The twist in the tale is that one of the pilots shortlisted is Bradley ‘Rooster’ Bradshaw (Teller), the son of ‘Goose’. Yes, the very same wingman and Pete’s best friend who died in a crash for which Pete a.k.a Maverick can never forgive himself. That is the emotional core of the film, how Maverick handles Rooster, even if it takes a while getting there.
However, that’s not to say the ride is not enjoyable. Someone recently wrote how the first film “was not as good as you probably remember it”. And really, it wasn’t, with its man boys playing big boys with impressive toys. But for its dizzyingly well-shot dogfights and some very handsome bods captured in shower towels and beach volleyballs, goofing around, Top Gun could have spun out of control for its underwritten screenplay. The US Navy’s enthusiastic support didn’t hurt, returned in kind by enthusiastic youngsters who signed up to enrol in it at booths set up in movie halls.
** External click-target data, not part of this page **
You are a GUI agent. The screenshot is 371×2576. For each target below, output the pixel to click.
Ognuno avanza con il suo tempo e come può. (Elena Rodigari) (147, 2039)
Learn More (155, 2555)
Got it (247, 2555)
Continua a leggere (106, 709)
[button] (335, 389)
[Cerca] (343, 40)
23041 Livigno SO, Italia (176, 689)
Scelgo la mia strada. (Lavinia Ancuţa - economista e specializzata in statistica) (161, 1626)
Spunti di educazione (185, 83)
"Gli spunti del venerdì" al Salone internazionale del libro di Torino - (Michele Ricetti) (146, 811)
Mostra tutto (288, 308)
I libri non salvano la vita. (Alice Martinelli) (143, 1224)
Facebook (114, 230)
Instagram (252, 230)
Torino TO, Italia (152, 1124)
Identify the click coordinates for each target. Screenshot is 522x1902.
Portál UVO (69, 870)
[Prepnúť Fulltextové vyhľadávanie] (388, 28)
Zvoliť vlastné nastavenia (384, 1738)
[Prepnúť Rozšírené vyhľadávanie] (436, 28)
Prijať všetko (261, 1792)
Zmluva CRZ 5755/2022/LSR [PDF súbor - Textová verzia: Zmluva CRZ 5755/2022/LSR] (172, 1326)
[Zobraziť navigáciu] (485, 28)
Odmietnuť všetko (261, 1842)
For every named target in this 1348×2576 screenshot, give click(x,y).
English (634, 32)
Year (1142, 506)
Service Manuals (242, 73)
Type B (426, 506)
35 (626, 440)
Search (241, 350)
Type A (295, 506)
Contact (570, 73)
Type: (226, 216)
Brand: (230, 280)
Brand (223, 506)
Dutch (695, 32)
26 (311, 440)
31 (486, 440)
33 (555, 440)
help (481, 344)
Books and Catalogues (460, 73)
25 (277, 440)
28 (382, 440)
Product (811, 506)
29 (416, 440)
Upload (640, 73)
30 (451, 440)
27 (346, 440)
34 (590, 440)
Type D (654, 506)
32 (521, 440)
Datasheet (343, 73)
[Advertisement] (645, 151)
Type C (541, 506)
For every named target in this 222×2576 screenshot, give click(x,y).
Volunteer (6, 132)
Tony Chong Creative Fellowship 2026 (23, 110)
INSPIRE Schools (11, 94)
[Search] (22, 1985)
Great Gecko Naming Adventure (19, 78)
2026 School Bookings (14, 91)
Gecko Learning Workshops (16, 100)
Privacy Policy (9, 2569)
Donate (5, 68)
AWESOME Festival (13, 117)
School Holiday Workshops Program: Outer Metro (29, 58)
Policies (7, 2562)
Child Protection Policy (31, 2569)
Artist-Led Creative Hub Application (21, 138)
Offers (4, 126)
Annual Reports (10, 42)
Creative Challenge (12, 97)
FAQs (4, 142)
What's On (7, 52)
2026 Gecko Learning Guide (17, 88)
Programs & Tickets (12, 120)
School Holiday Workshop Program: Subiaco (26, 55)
Top Gun: Maverick makes up for that flaw by putting together a much more compelling narrative, with a genuinely dangerous, time-bound mission. It also captures pretty niftily the preparation for it, and the toll it has on pilots’ bodies, as they fly lower than they ever have, twisting and turning through canyons, hit a target, and then go straight vertically up. There is both cohesion and tension here.
If Top Gun: Maverick seems a little too bathed in sepia at first, the glory of the 1986 film, its antagonisms and relationships, and even its songs (Highway to the Danger Zone or Great Balls of Fire) written all over it, director Kosinski eventually manages to round the circle between the past and present very well. Even the ailing Kilmer’s brief re-appearance as ‘Iceman’ from the 1986 film has a nicely nostalgic touch to it.
Of course the film is riding on Cruise’s still nimble shoulders, that sparkly grin, and his charm burnished with years of stardom. However, there is a settling down too, a recognition of age, of passing years – whether it is Pete wistfully looking on at the new top guns, including a woman pilot accepted as one of the boys, at a bar; or him choosing to take a seat half-way through a volleyball game, to take a breath and look lovingly on.
Teller is almost too much like Anthony Edwards’s Goose, and doesn’t have much to do. But in the little he has, he is reassuringly good. Hamm’s is the other part with some meat on it, which largely comprises his Admiral shouting at Maverick.
That can be a little disconcerting, seeing Maverick, now 50-odd, still getting the same dressing downs as his rash younger self did – even if rule-bending remains his calling card.
The most disappointing parts in the two Top Gun iterations involve Penny (Connelly), Pete’s love interest. This Penny drops into shoes once occupied by the classy Kelly McGillis. But where McGillis’s Charlie had a serious role in Navy’s aviation set-up as well, in a way as Pete’s senior, Penny is here only to look admiringly on and applaud Pete as he pulls off yet another stunt.
If one frowning officer told Pete all those years ago to only write cheques one could encash, another frowning topshot tells him this time: “The future is here, and it doesn’t include you.”